Так было и в прошлый раз. Тогда Кертту пришла к ним днем, еще до него. Пришла после весенних экзаменов на радостях. А когда Симо вернулся с работы, он сразу понял, что Сусанна опять «не в духе». Она ходила по дому мрачная, поджав губы. По всему чувствовалось, что ей и самой неловко перед мужем.

– Кертту приходила? – спокойно спросил Симо.

– А тебе что?

– Я спрашиваю, приходила или нет?

– Ну, приходила, – буркнула Сусанна. – Была и ушла.

– Ты прогнала ее?

– Ну, прогнала. Нечего ей здесь делать.

– Тогда и мне нечего, – сухо ответил Симо, молча снял с вешалки пиджак и вышел из дому.

Целую неделю он не являлся тогда домой и только в день получки пришел мириться. Пришел ради Валерика. Симо Куйсма очень любил и сына. И жена знала это. В тот раз они помирились быстро, но ненадолго.

Уже в день следующей зарплаты Сусо опять разворчалась: «Только и знаешь девчонке деньги посылать… Все ей, все ей! Нам самим не хватает…»

Деньги были для Сусанны больным местом. Из-за них она больше всего злилась. Но разве Симо мог не помогать своей дочери? Должен же он платить за нее в интернат, где она живет на всем готовом. Ему было и смешно и обидно, что Сусанна этого не понимает. Ведь для того он и старается побольше заработать, чтобы хватало на всех, на всю семью. И ясно, как дважды два, что Кертту его законная дочь, как и сын Валерик. Он отец им обоим и должен заботиться о них одинаково.

С тех пор прошло полгода. После тогдашнего скандала Симо думал, что Сусо образумится, но где там. Сегодня она опять обидела Кертту, даже обругав ее теми же словами, хотя Симо тогда предупредил жену, чтобы это было последний раз.

А сегодня снова… Кертту убежала из дому и одна отправилась в интернат. Четырнадцать километров пешком по лесной дороге! Какой же черствой должна быть женщина, чтобы на ночь выгнать ребенка на улицу. Как же обидно сейчас бедной девочке!

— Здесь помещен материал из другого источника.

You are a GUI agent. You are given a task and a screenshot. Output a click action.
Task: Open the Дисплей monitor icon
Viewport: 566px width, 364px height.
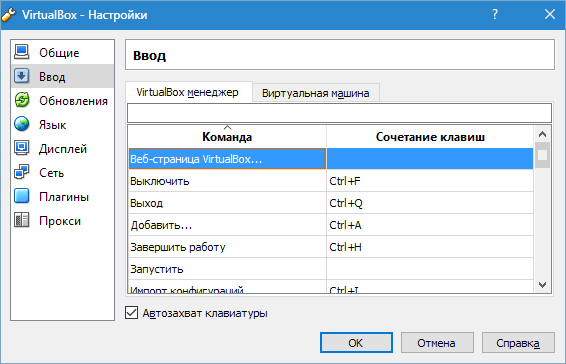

Первой его мыслью было броситься вслед, вернуть Кертту домой. Но он так растерялся… Кертту же пустилась бегом, ее уже не догнать. И даже если он привел бы ее домой, то только подлил бы масла в огонь. Новый скандал, новые оскорбления. А Кертту не должна этого слышать. Грубые слова могут навсегда ранить сердце девочки.

Симо думал: как только у Сусанны язык поворачивается говорить ребенку такие слова! Тем более что Кертту была всегда старательной, послушной и все эти годы много помогала Сусанне по дому. Неужели Сусо утратила все материнское, что так ожесточилась против чужого ребенка?.. Эти и еще многие другие мысли всплывали в голове Симо, и он понимал, что начинает ненавидеть жену.

Вдруг Симо почувствовал, как его передернуло. То ли от холода – он сидел в одной тонкой рубашке, – то ли от неприязни к Сусанне, то ли от тяжких раздумий, от которых хотелось избавиться. Но как?

«Папочка!.. Мне скучно без тебя, папа». А сейчас она бежит где-то одна, в темноте, по лесу, все дальше от отца… Хоть бы какая-нибудь попутная машина подвезла ее до школы.

К раздумьям о недавнем скандале невольно примешивались воспоминания.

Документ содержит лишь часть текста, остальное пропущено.